Italian conductor and teacher (born 1957)

Vittorio Parisi (born 6 April 1957) is an Italian conductor and teacher.

==Biography==
Parisi was born in Milan and studied at the Milan Conservatory—piano with Carla Giudici and Piero Rattalino, composition with Azio Corghi and Irlando Danieli, and conducting with Mario Gusella and Gianluigi Gelmetti. He was also Gianluigi Gelmetti's assistant for several years and attended a masterclass in the Netherlands with the Russian conductor Kirill Kondrashin. Following his debut at the Teatro Petruzzelli in Bari in 1979, went on to an international career conducting both operas and orchestral concerts in major concert halls and opera houses.

— RECORDS SUPPLIED —
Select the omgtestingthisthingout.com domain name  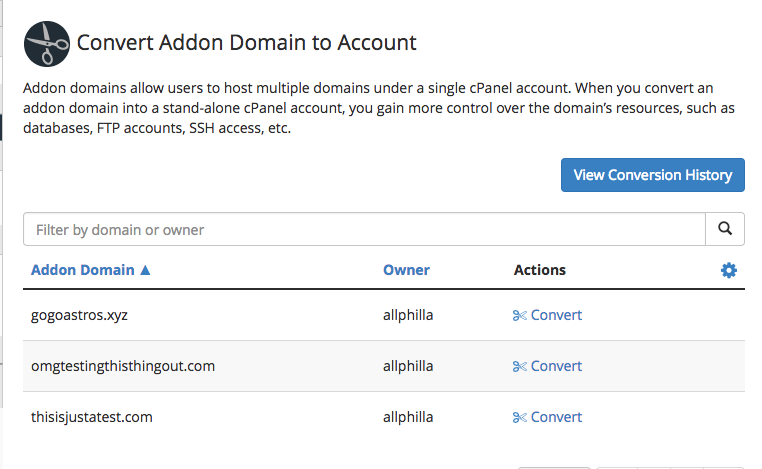point(123,366)
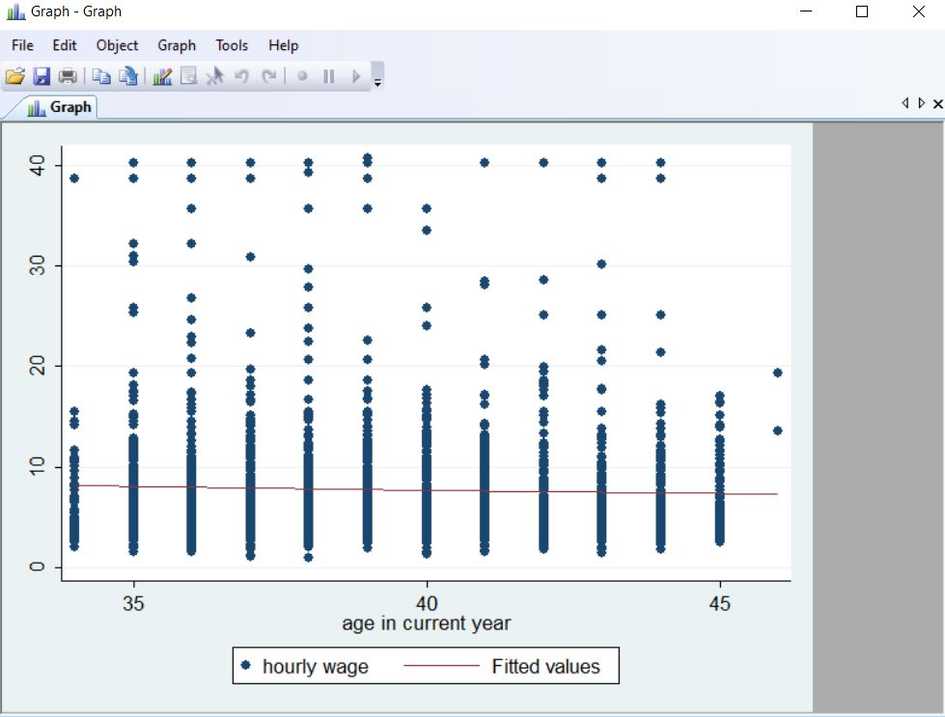Image resolution: width=945 pixels, height=717 pixels.
Task: Open a saved graph file
Action: (x=15, y=76)
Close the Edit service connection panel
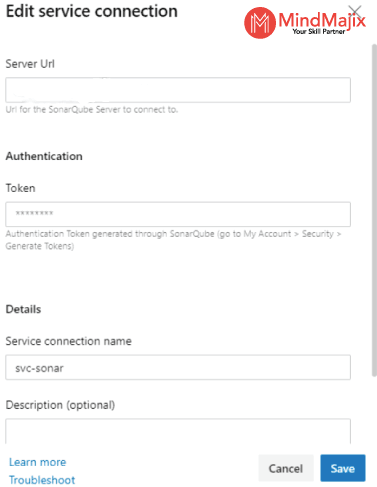The width and height of the screenshot is (377, 487). point(355,12)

— EXERCISE GOAL —
In the biography of Vittorio Parisi, where and in what year did his debut take place?

— YOUR RESPONSE —
At the Teatro Petruzzelli in Bari, in 1979.